CDA en ChristenUnie hebben samen een initiatiefwetsvoorstel ingediend om het zilvervlootsparen weer in te voeren. Het initiatief sluit aan bij de oude jeugdspaarwet die in 1992 is gestopt en bekend stond onder de naam Zilvervloot. Kamerleden Ortega-Martijn (ChristenUnie) en Sterk (CDA) willen met deze regeling de spaarzin onder jongeren stimuleren. Uit onderzoek van het Nibud blijkt dat jongeren steeds meer te besteden hebben, maar ook veel meer schulden maken. | |
De Zilvervloot in het kort
Het gaat om de groep jongeren tussen de 10 en 18 jaar. De deelnameperiode is minimaal 6 jaar, maximaal 9 jaar. De minimuminleg is 100 euro per jaar, de maximuminleg is 300 euro per jaar. Tussentijdse opname is niet mogelijk. De premie bedraagt 10% van de inleg (dus niet over de rente), en wordt uitbetaald na minimaal 6 en maximaal 9 jaar.

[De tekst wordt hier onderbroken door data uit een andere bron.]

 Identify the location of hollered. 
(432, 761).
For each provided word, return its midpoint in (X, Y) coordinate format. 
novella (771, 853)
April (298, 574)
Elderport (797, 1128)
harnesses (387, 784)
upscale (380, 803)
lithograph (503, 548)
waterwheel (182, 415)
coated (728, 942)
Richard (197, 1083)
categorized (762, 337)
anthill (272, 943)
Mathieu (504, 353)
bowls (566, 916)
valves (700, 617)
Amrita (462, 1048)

Uit cijfers van het CBS blijkt dat 1,4 miljoen jongeren voor deze nieuwe regeling in aanmerking komen. In het verleden kwamen er elk jaar ongeveer 10% jongeren bij. Dat zou betekenen dat er nu jaarlijks 140 duizend nieuwe spaarders bij komen.
Inleg en kosten
De jaarlijkse inleg aan spaargeld wordt geschat op ongeveer 43 miljoen euro. Na een periode van negen jaar is dat bedrag naar verwachting opgelopen tot een spaartegoed van 390 miljoen. Tussentijdse opnames zijn hierin niet mee gerekend. Naar verwachting neemt 35% van de deelnemers zijn na zes jaar zijn tegoed op, en de overige 65% doet dat na negen jaar. Uitgaande van deze veronderstellingen kost de herinvoering van de Zilvervloot de overheid ongeveer 30 miljoen euro per jaar. Deze kosten beginnen te lopen zes jaar na de invoering.